> **WORK TO BE COMPLETED**
Copy the stretch of the page text from "Economists tend to" through "of a market." word for word.

Economists tend to see in the market a mechanism for the allocation of goods and services, for supply and demand adjustment, for price discovery. They have expanded their model assumptions in many important directions. They may ask, on a micro-analytic level, how specific trading mechanisms affect price formation, or on a semi-micro-analytic level which types of problems are better solved by market contracting and which by intra-firm production. They often ask how economizing is best accomplished—they ask functional questions, for example how transaction costs can be minimized. The bulk of the finance literature consists of painfully fine-grained studies designed with an eye to the management of financial variables. What these studies generally abstract away from is the behavioral system of a market.

A Field Guide To White Supremacy
Kathleen Belew, Associate Professor, Department of History, Northwestern.

A field guide to white supremacy

"A Field Guide to White Supremacy" transcends temporal boundaries and specific incidents, providing a comprehensive examination aimed at fostering a deeper understanding and active opposition to white supremacy in America.

Previous academic research on violent acts of white supremacy in the USA has frequently remained confined to disparate subfields, failing to bridge the gap between current events and historical contexts such as legal histories, nativist insurgencies, or centuries of misogynistic, anti-Black, anti-Latino, anti-Asian, and xenophobic violence. However, recent hateful actions are not only connected to the past through common perpetrators but also by the extensive network of systems, histories, ideologies, and personal beliefs collectively constituting white supremacy in the United States.

> **DATA SECTION**
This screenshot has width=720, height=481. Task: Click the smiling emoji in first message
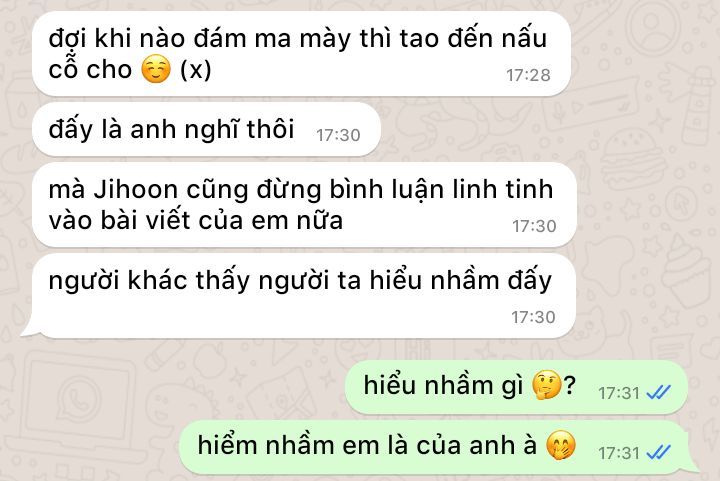pos(156,70)
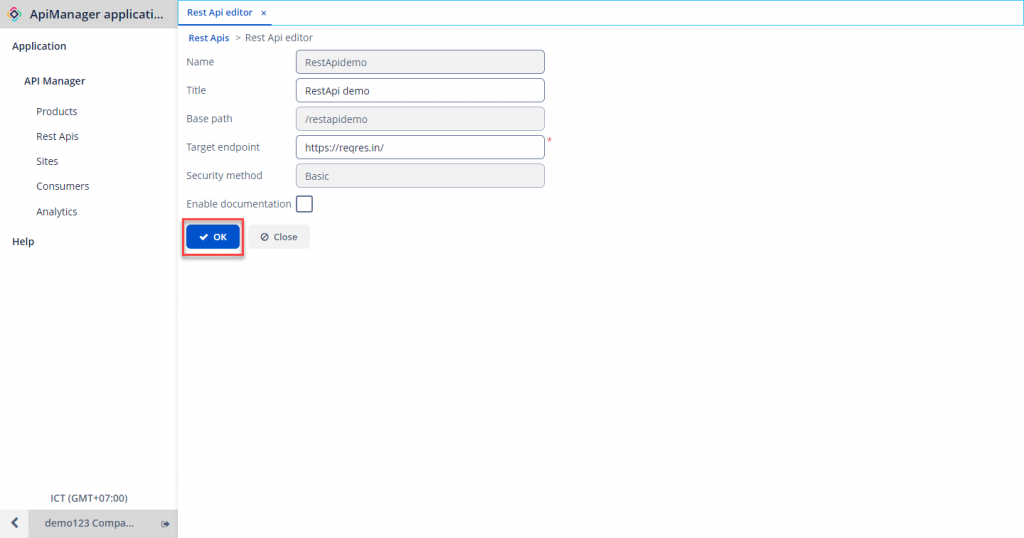Select Rest Apis in the sidebar menu
Viewport: 1024px width, 538px height.
pos(57,137)
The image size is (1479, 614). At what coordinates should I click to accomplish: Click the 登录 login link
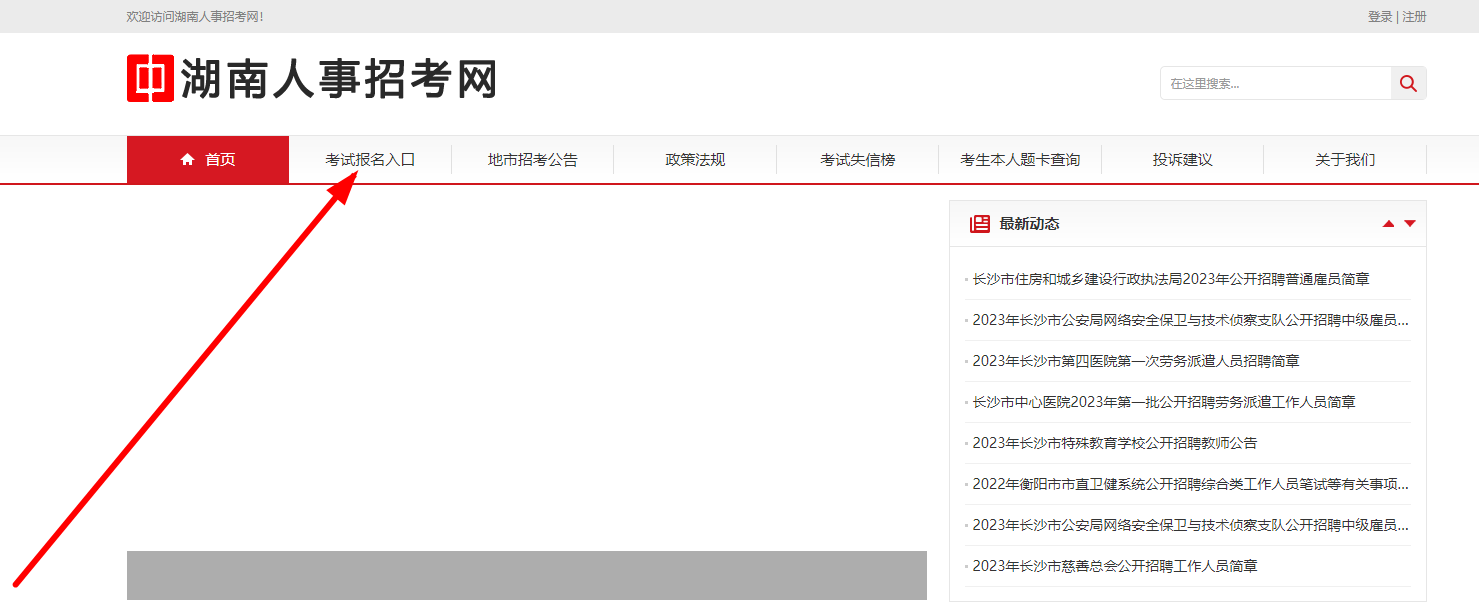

> **ANSWER TO THE EXERCISE**
Economists tend to see in the market a mechanism for the allocation of goods and services, for supply and demand adjustment, for price discovery. They have expanded their model assumptions in many important directions. They may ask, on a micro-analytic level, how specific trading mechanisms affect price formation, or on a semi-micro-analytic level which types of problems are better solved by market contracting and which by intra-firm production. They often ask how economizing is best accomplished—they ask functional questions, for example how transaction costs can be minimized. The bulk of the finance literature consists of painfully fine-grained studies designed with an eye to the management of financial variables. What these studies generally abstract away from is the behavioral system of a market.